Didgeridoo oder Alphorn
Bei leichteren Fällen von Schlafapnoe hilft manchmal eine Gewichtsreduktion, der Verzicht auf Schlafmittel und Alkohol, nicht auf dem Rücken zu schlafen oder eine Stärkung der Rachenmuskulatur. So ergab eine Studie der Universität Zürich, dass Didgeridoo-Spielen bei Schlafapnoe helfen kann. «Das dürfte auch mit Alphorn-Spielen funktionieren», meint Rebeka Brun. «Doch man muss wirklich regelmässig üben.»
Am häufigsten wird Schlafapnoe mit CPAP-Geräten therapiert. Dabei tragen die Betroffenen zum Schlafen eine Nasen- oder eine Mund-Nasenmaske. Durch einen Überdruck hält das Gerät die Atemwege während der Nacht offen. «Die Masken sind wirksam, doch sie stören viele Patientinnen und Patienten beim Schlafen», so Lorenz Epprecht.

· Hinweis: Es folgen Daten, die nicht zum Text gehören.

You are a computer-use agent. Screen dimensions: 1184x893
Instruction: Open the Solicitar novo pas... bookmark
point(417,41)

Für Menschen, bei denen ein CPAP-Gerät nicht zum Einsatz kommen kann, gibt es Alternativen. «Dazu gehören Unterkieferschienen, operative Verfahren wie die Entfernung der Gaumenmandeln und/oder Straffung des weichen Gaumens und Zungenschrittmacher», sagt Lorenz Epprecht. Der Zungenschrittmacher wird operativ unterhalb des Schlüsselbeins unter der Haut gesetzt und wird mit einem Nerv unter dem Kiefer verbunden. Der Schrittmacher gibt beim Einatmen einen schwachen Stromimpuls ab. Durch die Stimulation bewegt sich die Zunge leicht nach vorn und im hinteren Mundbereich entsteht mehr Platz. Dadurch normalisiert sich die Atmung beim Schlafen.
Nicht ohne Kontrolle
Beim (Online-)Kauf von Unterkieferschienen, die nicht individuell angepasst werden, rät Lorenz Epprecht zu Vorsicht: «Diese können Druckempfindlichkeiten und Schäden am Kiefergelenk verursachen.» Solche Schienen könne man probeweise ausprobieren. «Doch es sollte für eine langfristige Lösung immer eine ärztliche Kontrolle erfolgen.»

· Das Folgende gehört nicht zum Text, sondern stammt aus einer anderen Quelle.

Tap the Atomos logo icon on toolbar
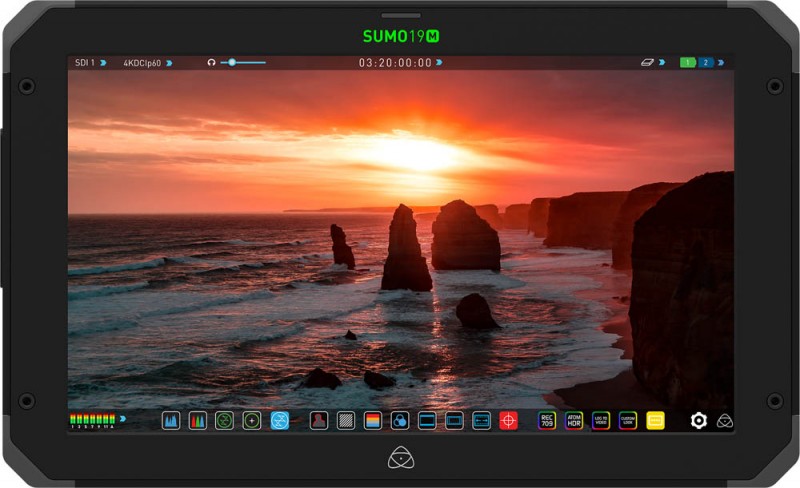 tap(725, 421)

Für eine erste Abklärung, ob eine Schlafapnoe vorliegt oder nicht, bietet sich allenfalls der «Schlaf-Check» an, ein kostenpflichtiges Schlafscreening der Lungenliga Zentralschweiz. Während zwei Nächten misst ein Screening-Gerät verschiedene Vitalwerte. Die Daten werden analysiert und man erhält eine individuelle Auswertung des Schlafs.
Regula W. erlebt wieder erholsame Nächte, seit sie sich für das CPAP-Gerät entschieden hat. «Ich komme mit der Nasenmaske gut klar», erzählt sie. «Am Anfang war es zwar ein Fremdkörper, und ich schlief unruhig. Doch da ich die Maske konsequent jede Nacht trug, gewöhnte ich mich bald daran.» Nach rund drei Wochen spürte die Bäuerin und Mutter von zwei Kindern eine Wirkung: «Ich hatte wieder mehr Energie, fühlte mich nicht mehr so erschöpft und überreizt.»